These decision-making techniques rely almost entirely on the logic of statistical analysis, regression analysis, past examples, and the linear expectations and predictions that they stimulate. However, even in mathematical probabilistic terms, the idea of “fuzzy thinking” can be illustrated by considering a set of questions that appear simple, but have a multivariate outcome, or an outcome that is not clear. Therefore, fuzzy ideas, risk, uncertainty, and the complexity of situations are closely related, and, together, they make the decision domain a difficult one. To take account of fuzzy behaviour, most people will use phrases such as “in general or normally...,” and, in this model, most solutions rely heavily on probability (Jennings & Wattam in Jennings, 1998, Ch.7; Johnson, 1986).

An interesting example of such models has been studied extensively to support choice among projects with an “optimum project portfolio” mathematical model (Cooper, Edgett, & Klienschmidt, 1997; Henriksen & Traynor, 1999). These authors came to the conclusion that the models are simply too complex to be used by practitioners. Further investigations by Graves, Rinquest, and Case (2000) showed comparable conclusions and argued that this was due to the lack of theoretical grounding of such models over and above the fact that they are simply too difficult to implement.
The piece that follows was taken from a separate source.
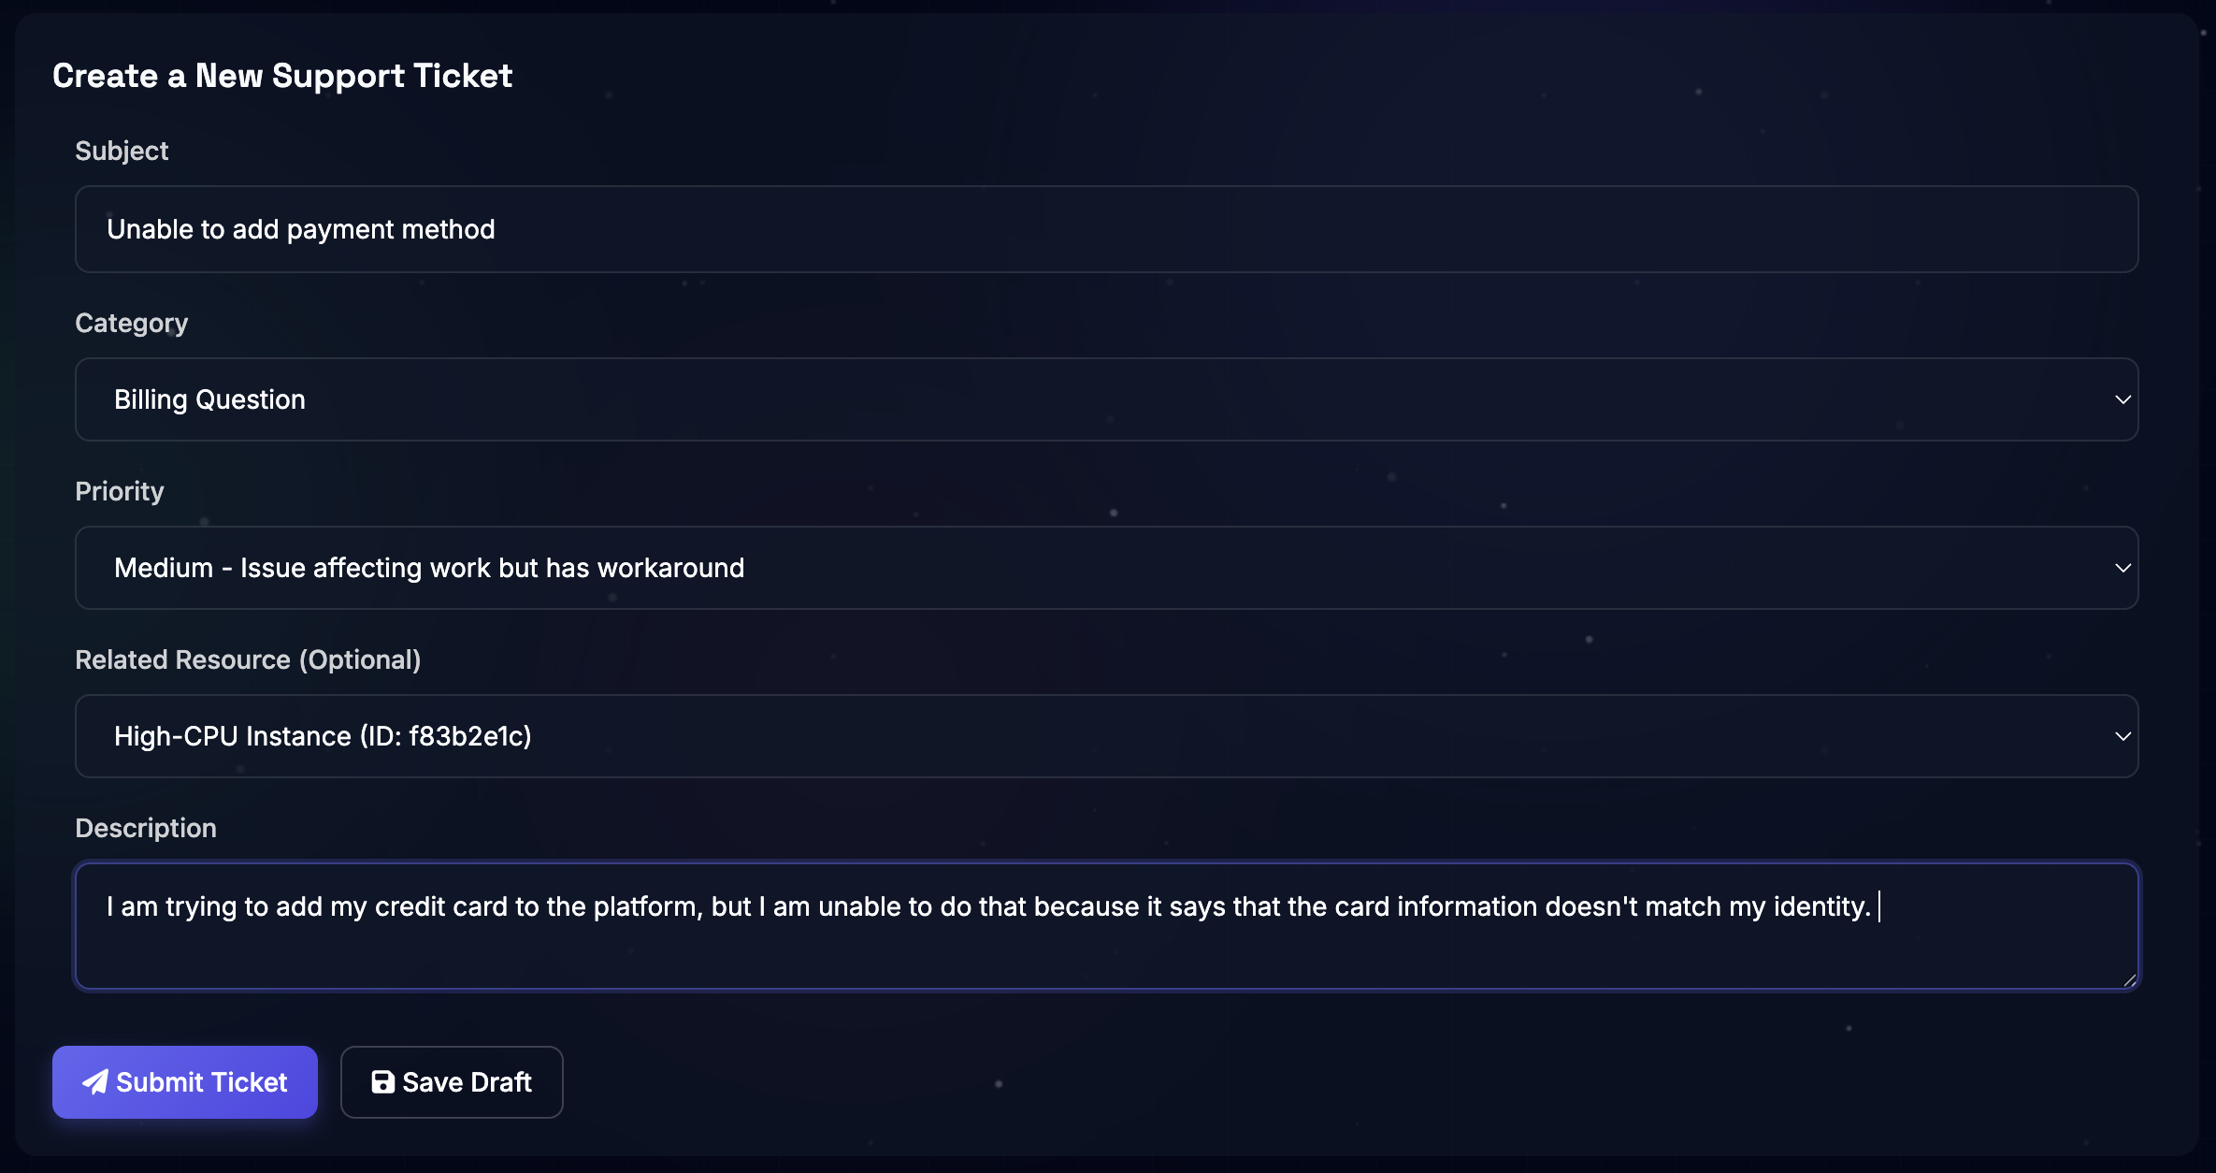Screen dimensions: 2216x1173
Task: Click the chevron beside High-CPU Instance
Action: (2122, 736)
Information is seen as a key aspect of such models to reduce uncertainty and to complete the different stages involved in the decision process. To name but one example, financial calculations are most often integrated as pertinently linked to “uncertainty”; however, research has shown that managers tend to make “overly optimistic forecasts” (Cooper, Edgett, & Klienschmidt, 2000; Lovallo & Kahnemann, 2003), and some authors such as Cooper, Edgett, and Kleinschmidt (2000) find that it is so hazardous to base decision-making on such forecasts that “one might be better off tossing a coin”! Additionally, traditional project evaluation or prioritization techniques are almost solely based on accounting and financial measures (Dyson & Berry, 1998). According to Barwise, Marsh, and Wensley (1989) and Brewer, Chandra, and Hock (1999), financial-based tools are “myopic” instruments as they undervalue overall strategic benefits against pure financial measures.
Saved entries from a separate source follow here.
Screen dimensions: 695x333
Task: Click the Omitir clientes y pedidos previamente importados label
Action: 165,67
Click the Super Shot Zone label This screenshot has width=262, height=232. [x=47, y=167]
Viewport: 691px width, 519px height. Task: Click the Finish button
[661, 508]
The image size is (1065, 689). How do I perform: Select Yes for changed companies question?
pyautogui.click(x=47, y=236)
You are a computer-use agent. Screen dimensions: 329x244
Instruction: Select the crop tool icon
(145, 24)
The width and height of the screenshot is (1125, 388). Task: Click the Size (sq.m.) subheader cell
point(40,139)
As discussed by Janney and Dess (2004), a concern that cannot be avoided when using formal applications of these tools involves setting appropriate parameters for the model. For example, one of the key variables for modeling is the amount of statistical variance estimated for potential outcomes, and the way that this variance is estimated has enormous implications on the decision-making value of the tool and decisional process (Dixit, Pindyck, & Pindyck, 1995). Variance is a formal way of modeling uncertainty. This means that it describes (for any decision) how wide the range is between the worst-case and best-case outcome scenarios. It is generally measured in terms of standard deviations. For investment tools, the worst-case is generally limited to the cost of the initial decision. The best-case scenario, however, is rarely limited because it represents “potential unlimited results.” However, as this upside potential gets larger, so does the estimate of overall variance. While variance can be measured on past outcomes, it must be estimated for future ones.
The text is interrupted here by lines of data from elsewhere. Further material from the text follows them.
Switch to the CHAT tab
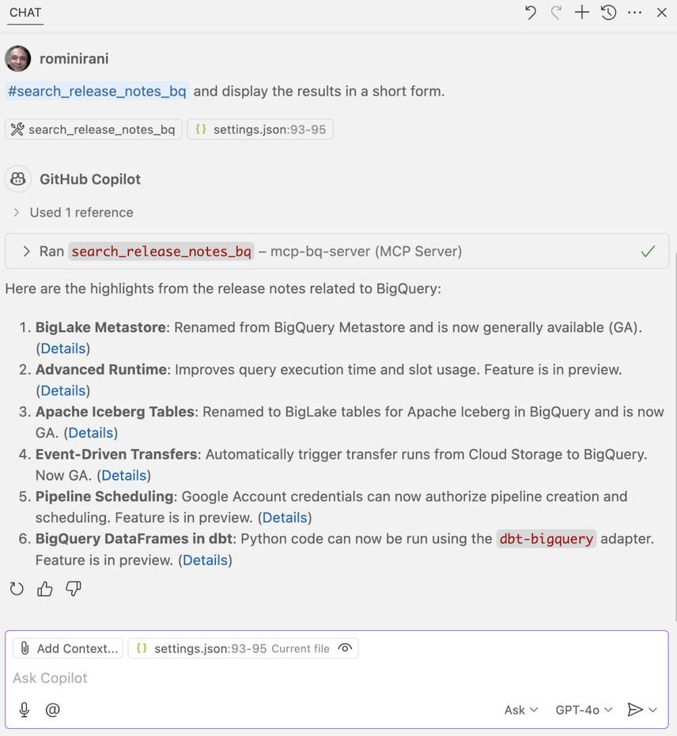The height and width of the screenshot is (736, 677). tap(25, 13)
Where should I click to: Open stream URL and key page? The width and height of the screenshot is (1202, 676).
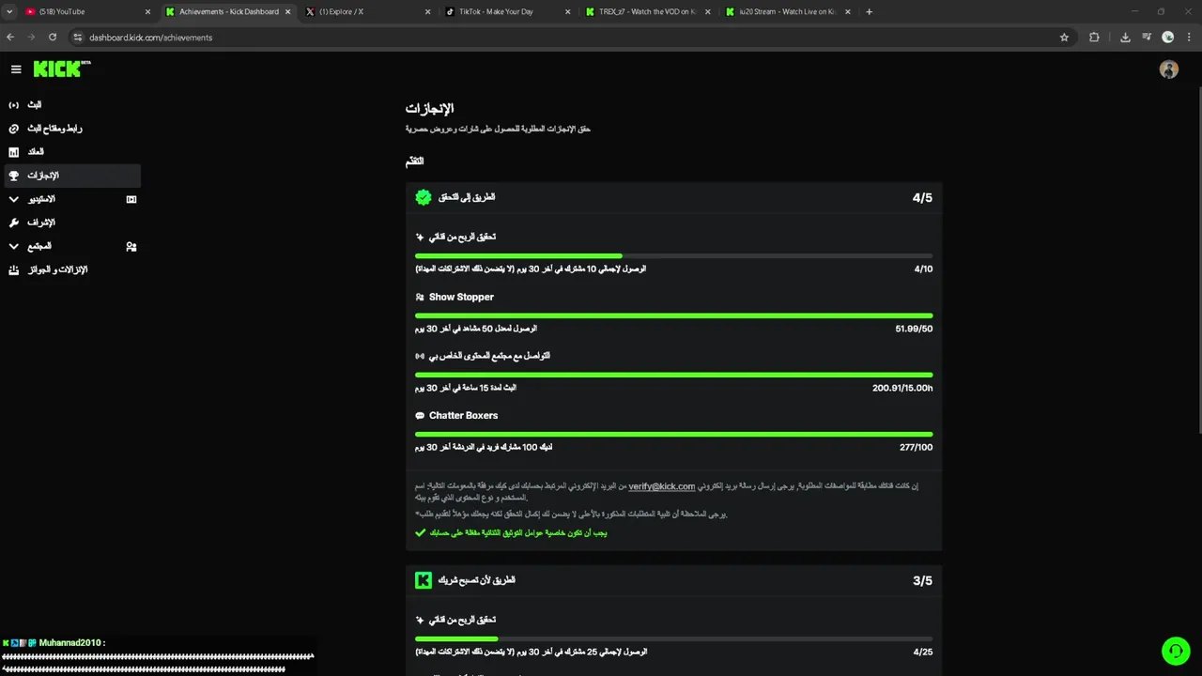pos(54,129)
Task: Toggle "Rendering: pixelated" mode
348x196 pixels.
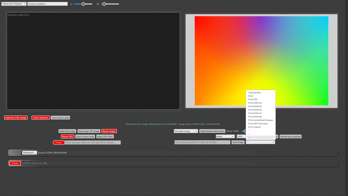Action: [x=290, y=136]

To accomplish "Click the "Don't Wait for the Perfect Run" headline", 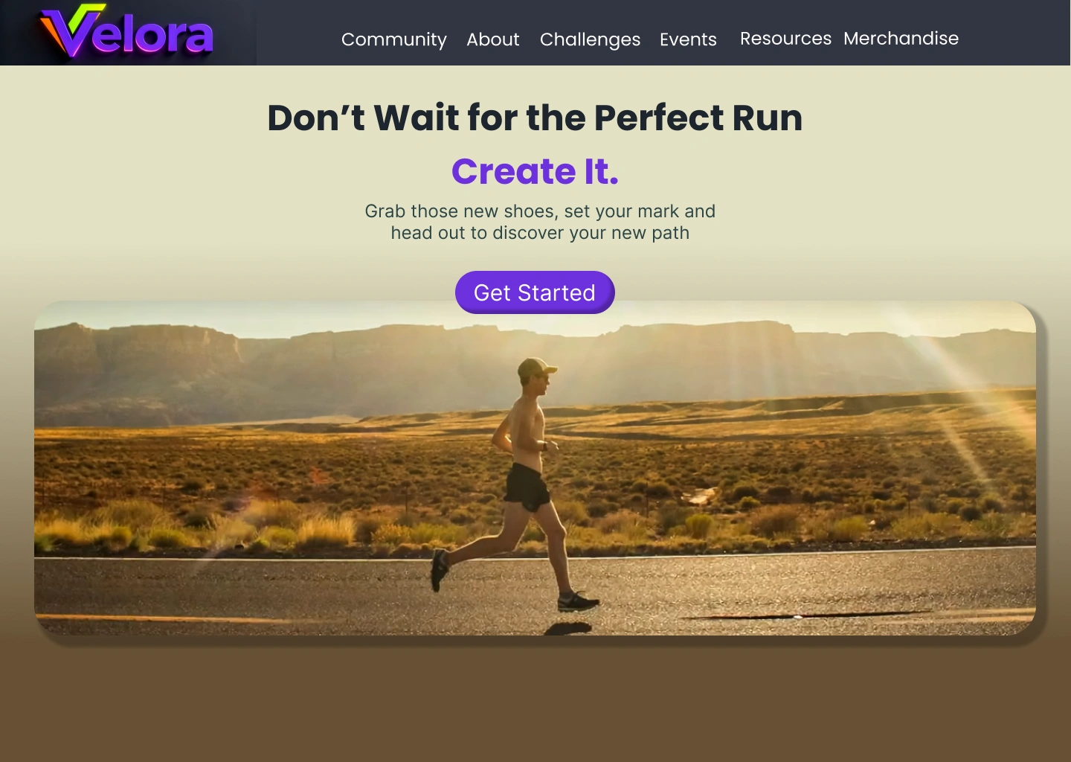I will [536, 118].
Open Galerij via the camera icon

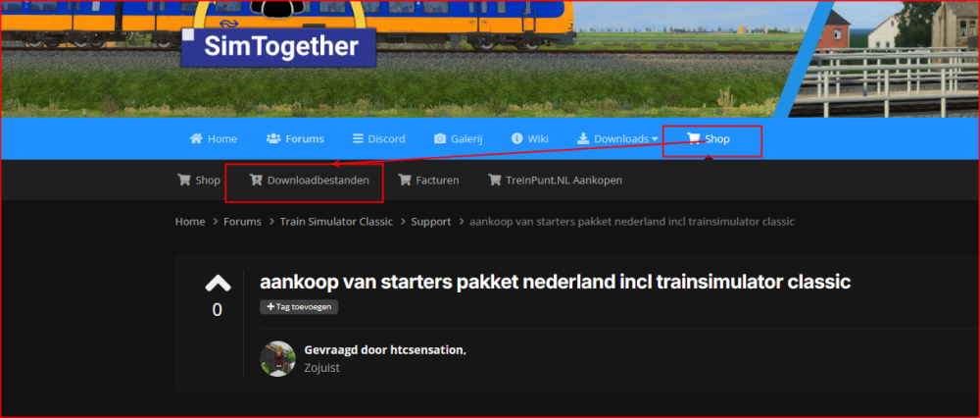[440, 138]
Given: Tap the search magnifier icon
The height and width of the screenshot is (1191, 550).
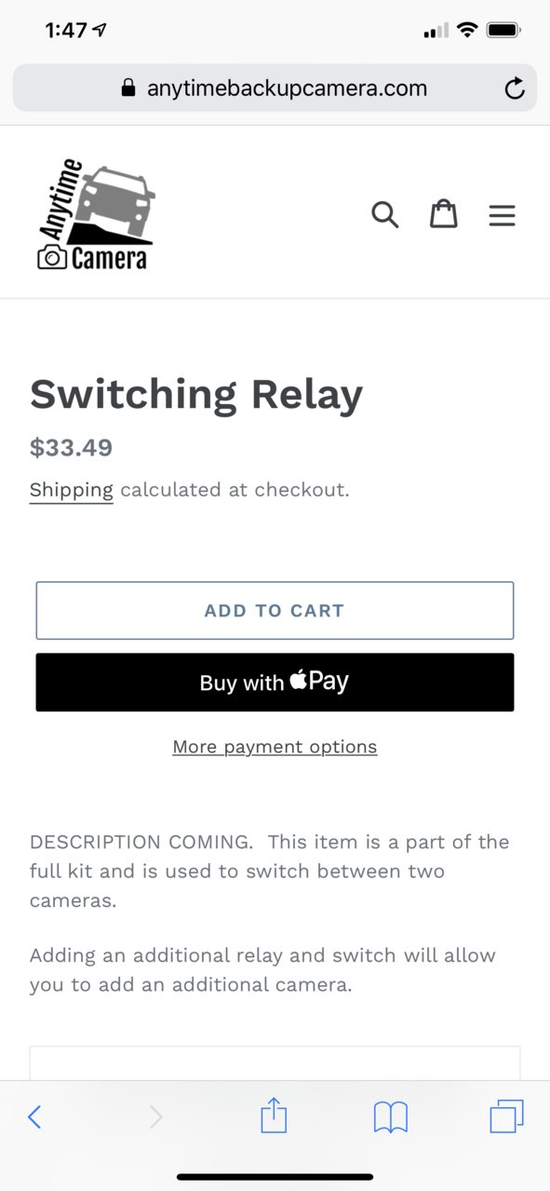Looking at the screenshot, I should coord(385,215).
Unfortunately, these subjective estimates may yield very different outputs from the decision-making tool when the estimate of variance changes just slightly, creating “small difference, big effect” repercussions (Dixit et al., 1995). The practical implications are that, depending on the amount of variance one assumes in the decision model, this may yield either an approval or a disapproval decision. With a low variance rate, more projects get rejected; with a high rate, too many might get approved. This is similar to the criticisms often raised against using Net Present Value for evaluating investment options. Several authors feel that this point needs to be raised for managers to understand just how sensitive outcomes are to selected inputs and the limit of such decision tools (Janney & Dess, 2004).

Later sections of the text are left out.